Taipei Mayor Hau Lung-bin (郝龍斌) yesterday touted his city government’s human rights record, after President Ma Ying-jeou’s (馬英九) recent call to promote human rights.
The media was informed via text message at 10pm on Monday that Hau, who is running for re-election next month, had published a white paper on human rights.
On Sunday, President Ma Ying-jeou (馬英九) said during his Double Ten National Day address that he would immediately establish a human rights consultative committee.
Hau dismissed speculation that his human rights white paper was a hastily formulated policy, saying he would officially introduce it in a few days.
The contents of the white paper posted on Hau’s campaign Web site said that Ma’s announcement had revived interest in human rights issues, and that by making public his human rights white paper now, Hau hoped to protect the rights of all ethnic groups and genders through the city’s human rights consultation and protection committee.
The committee was established by Ma in 2004 when he was Taipei mayor.
Taipei City Law and Regulation Commission chief Yeh Ching-yuan (葉慶元), who also serves as the rights committee’s executive secretary, said the city had amended various bylaws and regulations to keep them in line with international treaties such as the Convention on the Elimination of All Forms of Discrimination Against Women.
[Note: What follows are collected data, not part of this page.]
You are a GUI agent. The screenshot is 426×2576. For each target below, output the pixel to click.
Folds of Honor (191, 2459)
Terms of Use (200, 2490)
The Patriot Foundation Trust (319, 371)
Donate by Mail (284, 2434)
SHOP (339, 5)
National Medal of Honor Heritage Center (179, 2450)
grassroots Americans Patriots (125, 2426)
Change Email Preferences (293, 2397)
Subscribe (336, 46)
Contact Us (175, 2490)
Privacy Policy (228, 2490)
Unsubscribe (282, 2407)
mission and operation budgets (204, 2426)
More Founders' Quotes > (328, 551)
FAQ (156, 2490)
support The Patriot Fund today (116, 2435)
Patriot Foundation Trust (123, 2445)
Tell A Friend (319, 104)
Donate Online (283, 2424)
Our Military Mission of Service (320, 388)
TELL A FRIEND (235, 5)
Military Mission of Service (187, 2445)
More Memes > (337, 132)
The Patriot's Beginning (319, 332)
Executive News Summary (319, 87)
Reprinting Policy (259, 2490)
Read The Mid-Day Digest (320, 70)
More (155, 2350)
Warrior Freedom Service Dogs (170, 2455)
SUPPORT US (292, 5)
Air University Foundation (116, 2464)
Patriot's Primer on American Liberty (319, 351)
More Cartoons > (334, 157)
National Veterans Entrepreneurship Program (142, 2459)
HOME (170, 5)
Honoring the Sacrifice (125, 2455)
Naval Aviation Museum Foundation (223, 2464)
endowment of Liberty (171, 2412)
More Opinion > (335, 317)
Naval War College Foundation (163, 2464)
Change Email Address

After the Council of Grand Justices ruled in November last year that it was unconstitutional to punish only prostitutes and not their customers, Yeh said the committee met and passed a resolution that law enforcement officers should “in principle, make immediate efforts” to stop carrying out this unconstitutional provision.
The grand justices said the article in the act mandating punishment for prostitutes, but not their patrons was unconstitutional and must be invalidated within two years.
However, Chung Chun-chu (鍾君竺), executive officer of the Collective of Sex Workers and Supporters, said her organization had still received complaints from sex workers about being arrested or put under surveillance.
Chung, who is running for city councilor as an independent in next month’s elections, said there are more than 10,000 sex workers in the city, of which 50 to 60 percent work at hostess bars, 10 to 20 percent work as call girls who serve influential individuals or well-off customers living in expensive apartments and less than 2 percent are street walkers.
She said that more than 80 percent of the sex workers arrested by the city police were street walkers, but those providing services at hostess bars or to rich and influential people were spared.
While most counties and cities have taken concrete actions to honor the ruling of the grand justices, Chung said Taipei City continued to give street walkers a hard time.